Tom Brevoort’s blog “Blah Blah Blog” can be found at:


  1. The biggest drawback in terms of the imprint is visibility. Arguably they would need to try and target both the specialist market but also the newsagents. Their biggest outlet would be WH Smiths and anyone who has been in one would see the way they treated their comics sections within their stores. Shuffled around and the comics themselves are often in a bad way. They'd all need those stiff card covers the Titan and Panini reprints have. I've lost count of the amount of times I've had to settle for a 2000ad that's been damaged.

    It'd be interesting to see what approach they went with and with the creative teams.
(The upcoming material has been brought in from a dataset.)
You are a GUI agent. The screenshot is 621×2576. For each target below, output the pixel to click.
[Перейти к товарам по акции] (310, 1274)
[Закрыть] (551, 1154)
Admittedly they've gotten better over the years of their depiction of the UK but there are still a few artists I'd rather not be asked to draw places like Edinburgh anytime soon.

    It'd be the ideal plaything for Warren Ellis I feel. Let him oversee it like he did with the Counter X books.

    Warren Ellis and Liam Sharp on a new Death's Head book. I'd buy that!

  2. Who WOULDN'T buy that? Seriously.

    I know what you mean about Smith, Andy. Back when I was still buying those Panini reprints in the late 90s it was the key factor in my subscribing directly from Panini. Smiths do not give their comic range good shelf space, and it's a crying shame. Especially as they are the largest UK retailer of their kind.

    I dunno. Right now I'm really happy with Clan Destine and Captain Britain & MI:13 as two outlets for British characters or stories. Spin of minis from those two books from time to time would probably be a more financially sturdy way of getting more books out there and raising profile. But somehow it's just not quite the same...

  3. One thing that might help swing things for Marvel re: another UK imprint: their deal with Panini was struck when they were bankrupt, and isn't particularly rewarding for Marvel (or any of their employees - no reprint royalties).

    One thing preventing the need to set up any offices outside New York: any Brits worth hiring as freelancers are already working for US publishers, or trying to. The exchange rate means its currently financially more viable to let these guys come to you, than set up in the UK and hire them/pay them over here.